## Set task:
Return every one of the entries below word for word, omitting the pictures.

= = = =

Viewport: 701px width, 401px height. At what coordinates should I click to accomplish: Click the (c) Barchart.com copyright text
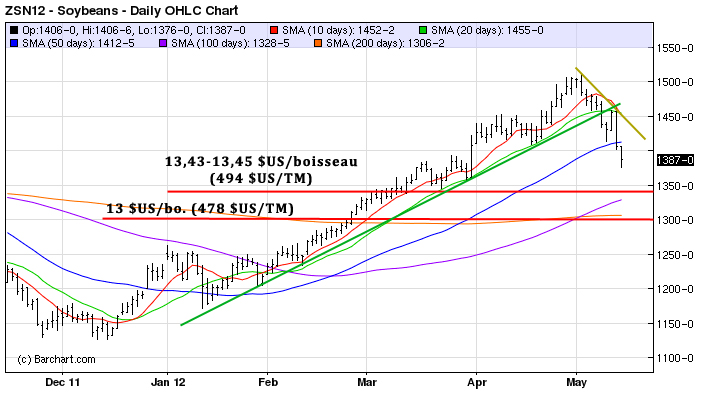coord(57,359)
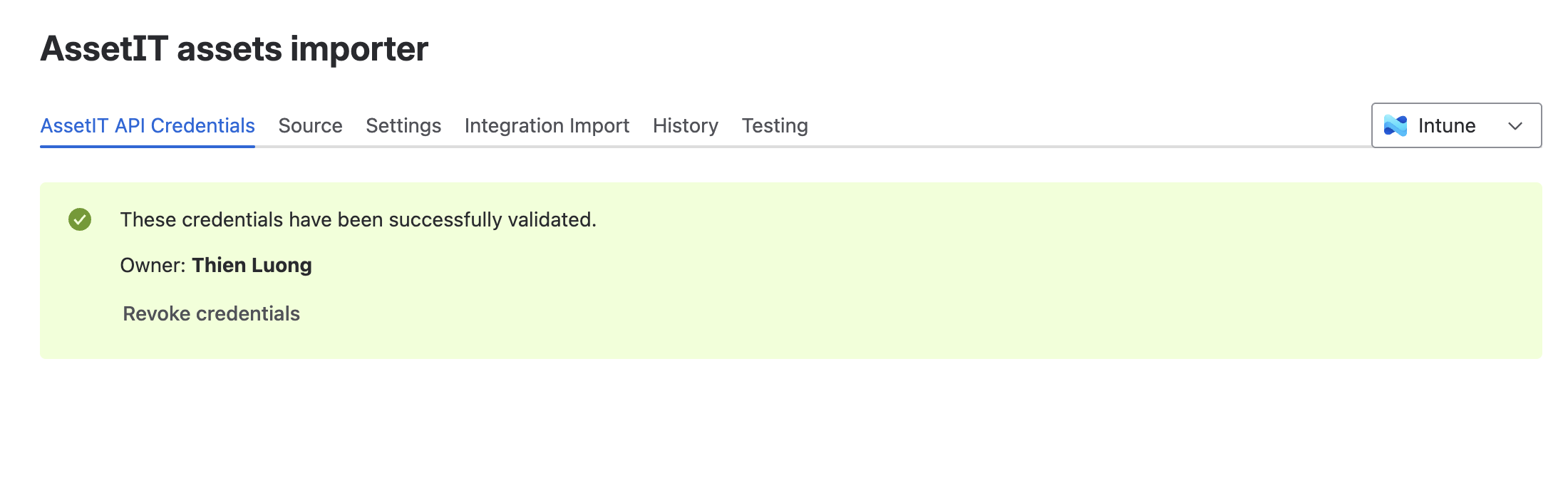The width and height of the screenshot is (1568, 500).
Task: Select the Testing tab
Action: point(775,125)
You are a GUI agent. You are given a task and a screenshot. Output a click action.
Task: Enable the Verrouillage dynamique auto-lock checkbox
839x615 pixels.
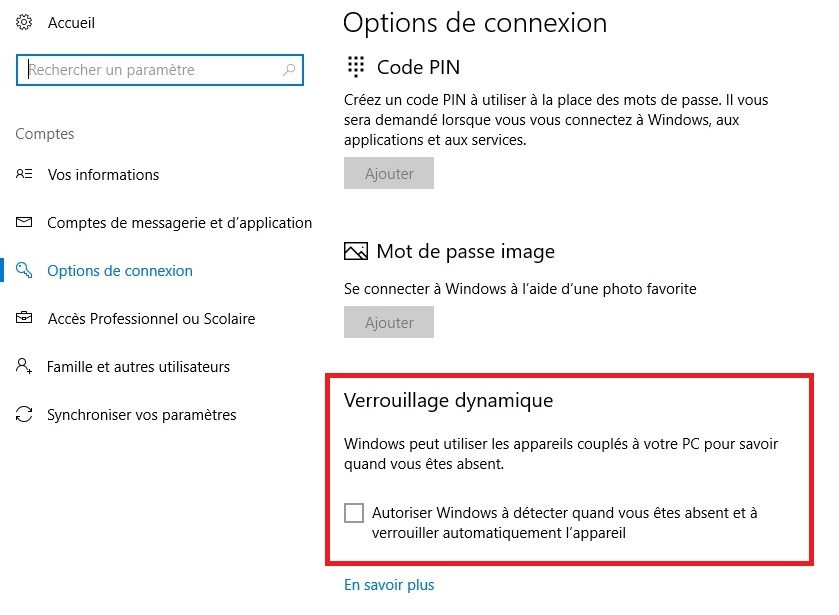pos(354,513)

= = = =

## Exercise output:
Viewport: 701px width, 401px height. At what coordinates should I click to accomplish: Click the (c) Barchart.com copyright text
coord(57,359)
The width and height of the screenshot is (1568, 500).
Task: Select the Testing tab
Action: point(775,125)
You are a GUI agent. You are given a task and a screenshot. Output a click action.
Task: Enable the Verrouillage dynamique auto-lock checkbox
839x615 pixels.
pos(354,513)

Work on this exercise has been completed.